Sustainable business has always been about how are you reducing your carbon footprint, how are you offsetting, how are you reporting on things, what targets do you have, what have you done operationally to reduce energy use? All those things are really good and important, but they don’t address a problem that is systemic and global and ultimately can only be fixed by changes in policy and how we practise capitalism.
Business has enormous political power. The reason we live in a fossil fuel economy is because the most powerful business in the history of commerce is the fossil fuel industry. A British group called Influence Map looked at the climate lobbying spending of the big tech companies and found just 4% of their lobbying dollars went on climate. There is a huge gap between professing to care about climate and what you’re doing on the ground.
What would real concern for the climate look like?
Supporting social movements that lead to policy change. Change happens because you force policy makers to move. We’ve seen that in the US around civil rights, women’s rights, gay rights, marijuana legislation…
Aspen Skiing Company partners with Protect Our Winters and that work is really about vocalising this massive outdoor community that is sort of politically latent. If you’re a hiker or a climber you did that because you didn’t want to be working in Washington on politics, you intentionally disengaged [from that], so POW’s vision is if you can engage these people, they could be way more powerful and influential than say the NRA is on guns but on climate.
For the last decade, I’ve been allowed to work with POW as part of my job.
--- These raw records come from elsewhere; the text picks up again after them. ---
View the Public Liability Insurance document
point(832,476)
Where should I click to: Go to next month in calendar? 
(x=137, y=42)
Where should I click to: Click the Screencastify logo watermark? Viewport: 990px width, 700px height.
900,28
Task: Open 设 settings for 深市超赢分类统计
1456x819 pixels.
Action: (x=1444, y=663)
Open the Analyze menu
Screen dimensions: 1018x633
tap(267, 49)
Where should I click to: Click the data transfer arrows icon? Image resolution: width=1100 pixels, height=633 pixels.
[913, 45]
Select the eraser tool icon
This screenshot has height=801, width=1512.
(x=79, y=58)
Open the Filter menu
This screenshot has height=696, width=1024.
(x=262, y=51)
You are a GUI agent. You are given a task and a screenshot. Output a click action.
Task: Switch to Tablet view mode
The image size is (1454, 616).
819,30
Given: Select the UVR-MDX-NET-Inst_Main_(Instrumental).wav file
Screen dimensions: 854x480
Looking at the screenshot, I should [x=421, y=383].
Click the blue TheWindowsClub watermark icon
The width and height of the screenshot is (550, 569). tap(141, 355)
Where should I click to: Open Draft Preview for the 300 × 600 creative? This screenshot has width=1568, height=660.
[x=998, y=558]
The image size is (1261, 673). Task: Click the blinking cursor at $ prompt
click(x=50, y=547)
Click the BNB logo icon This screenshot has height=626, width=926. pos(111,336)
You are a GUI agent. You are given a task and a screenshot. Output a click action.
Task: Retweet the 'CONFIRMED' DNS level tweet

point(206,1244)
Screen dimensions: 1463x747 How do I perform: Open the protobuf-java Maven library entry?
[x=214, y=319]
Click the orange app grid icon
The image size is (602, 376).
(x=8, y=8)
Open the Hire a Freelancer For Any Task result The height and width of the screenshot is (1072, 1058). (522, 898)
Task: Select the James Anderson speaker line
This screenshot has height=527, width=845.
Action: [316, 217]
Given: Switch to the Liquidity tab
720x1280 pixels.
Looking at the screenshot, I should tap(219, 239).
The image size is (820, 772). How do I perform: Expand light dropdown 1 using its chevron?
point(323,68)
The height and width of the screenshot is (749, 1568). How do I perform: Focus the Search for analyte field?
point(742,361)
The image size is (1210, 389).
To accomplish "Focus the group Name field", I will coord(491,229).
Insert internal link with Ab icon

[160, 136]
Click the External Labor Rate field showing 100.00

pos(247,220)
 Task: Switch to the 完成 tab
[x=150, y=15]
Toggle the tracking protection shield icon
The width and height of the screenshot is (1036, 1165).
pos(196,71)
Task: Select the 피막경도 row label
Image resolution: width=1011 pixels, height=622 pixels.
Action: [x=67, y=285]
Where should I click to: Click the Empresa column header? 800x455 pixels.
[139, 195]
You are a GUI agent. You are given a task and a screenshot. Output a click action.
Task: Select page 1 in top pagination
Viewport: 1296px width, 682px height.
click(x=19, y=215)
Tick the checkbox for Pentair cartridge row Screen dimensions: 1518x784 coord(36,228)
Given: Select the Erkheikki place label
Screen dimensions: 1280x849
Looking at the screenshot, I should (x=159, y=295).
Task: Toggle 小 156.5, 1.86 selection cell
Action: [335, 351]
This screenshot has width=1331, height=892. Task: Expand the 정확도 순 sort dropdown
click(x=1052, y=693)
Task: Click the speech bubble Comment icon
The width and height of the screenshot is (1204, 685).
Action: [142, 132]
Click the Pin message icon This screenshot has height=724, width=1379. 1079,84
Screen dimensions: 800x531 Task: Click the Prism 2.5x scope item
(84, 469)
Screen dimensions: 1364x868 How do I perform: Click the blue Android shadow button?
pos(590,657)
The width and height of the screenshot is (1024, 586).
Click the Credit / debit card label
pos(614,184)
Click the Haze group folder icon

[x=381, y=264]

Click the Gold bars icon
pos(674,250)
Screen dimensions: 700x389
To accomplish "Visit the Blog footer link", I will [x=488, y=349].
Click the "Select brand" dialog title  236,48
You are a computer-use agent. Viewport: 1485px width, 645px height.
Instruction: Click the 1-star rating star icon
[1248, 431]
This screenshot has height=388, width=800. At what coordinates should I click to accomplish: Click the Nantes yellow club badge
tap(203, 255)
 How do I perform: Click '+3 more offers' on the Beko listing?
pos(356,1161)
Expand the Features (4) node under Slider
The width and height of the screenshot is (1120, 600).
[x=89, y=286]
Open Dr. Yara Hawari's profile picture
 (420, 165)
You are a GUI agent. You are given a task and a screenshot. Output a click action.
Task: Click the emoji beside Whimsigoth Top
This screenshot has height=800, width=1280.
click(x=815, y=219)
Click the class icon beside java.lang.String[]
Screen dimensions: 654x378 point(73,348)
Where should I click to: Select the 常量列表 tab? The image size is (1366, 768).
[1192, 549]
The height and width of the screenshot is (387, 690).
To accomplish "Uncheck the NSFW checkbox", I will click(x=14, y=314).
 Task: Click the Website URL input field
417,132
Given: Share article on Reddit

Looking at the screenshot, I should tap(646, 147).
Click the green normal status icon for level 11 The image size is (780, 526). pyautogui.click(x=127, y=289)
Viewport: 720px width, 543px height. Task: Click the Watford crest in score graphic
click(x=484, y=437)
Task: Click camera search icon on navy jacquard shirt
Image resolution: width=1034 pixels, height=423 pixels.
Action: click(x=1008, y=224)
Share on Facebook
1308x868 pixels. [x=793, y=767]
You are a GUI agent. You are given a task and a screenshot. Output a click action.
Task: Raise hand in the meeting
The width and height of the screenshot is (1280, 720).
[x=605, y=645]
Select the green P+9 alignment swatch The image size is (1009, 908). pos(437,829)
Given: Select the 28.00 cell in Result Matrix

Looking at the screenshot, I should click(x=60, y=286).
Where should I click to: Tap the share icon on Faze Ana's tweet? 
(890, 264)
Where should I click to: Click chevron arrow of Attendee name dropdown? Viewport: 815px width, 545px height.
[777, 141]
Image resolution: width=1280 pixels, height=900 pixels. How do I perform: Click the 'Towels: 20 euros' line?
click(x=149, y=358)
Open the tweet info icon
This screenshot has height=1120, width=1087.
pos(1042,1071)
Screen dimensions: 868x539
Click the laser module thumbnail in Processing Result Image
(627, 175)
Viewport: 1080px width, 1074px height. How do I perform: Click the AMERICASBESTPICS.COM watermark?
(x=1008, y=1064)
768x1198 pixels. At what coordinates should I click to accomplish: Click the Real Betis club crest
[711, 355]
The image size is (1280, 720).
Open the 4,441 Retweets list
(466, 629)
It’s an attempt to wield power and we do that in other ways too.
Can you give us some examples?
Last summer, the Supreme Court in the US weakened the Environmental Protection Agency’s (EPA) ability to regulate carbon emissions. Chipping away at a piece of legislation we had supported in 2006. We were the only entity in the whole of the outdoor industry that did that. It probably didn’t influence the case, but it was the right way to think about the problem.
For years we tried the conventional thing of reducing our carbon footprint, changing light bulbs and boilers and all that stuff, but our carbon footprint was going up because our utility company had bought into a coal plant. To cut a very long story short, we community-organised for 15 years and found progressive candidates to run for the board of this utility and it went from being 5% renewables then to 50% today and our target is 100% by 2030. It took forever and got us in all kinds of public trouble but that’s the kind of thing business can do.
Methane is a super-duper greenhouse gas, so in partnership with our utility we [found a way to convert waste methane into electricity] and did it in a way to model clean energy and carbon reductions and solutions. It's one of only one or two in the US but there could be many more.
We have partners who are more powerful than we are, so we just drafted an op-ed with the CEO of Audi USA saying that Congress has to pass climate legislation and that’s leverage, a transportation and service industry leader saying: “Hey, this has to happen.”
How important is it to have the community on board?
The jury is still out on that. Aspen is a place where people do care about the environment and see themselves as environmentalists. Both our employees and our guests like what we’re doing environmentally but I’m not sure it’s that deeper a concern, which is the problem generally in America and what we’re trying to change. We want to get people who visit here to understand what we’re doing and go out into the world with a new world view.
Is that what was behind the melted gondola art piece and Aspen Pledge which encourages people to explore responsibly?
Yes, and that’s the history of Aspen. When the ski company was created in 1947, the founder Walter Paepcke said the role of Aspen was you’d come to town and be open to new ideas because it’s so beautiful and you’re on vacation. And you’d go back more equipped to improve the world. Whatever you think of it today, that’s the vision, so in a way we’re trying to get back to the roots of that.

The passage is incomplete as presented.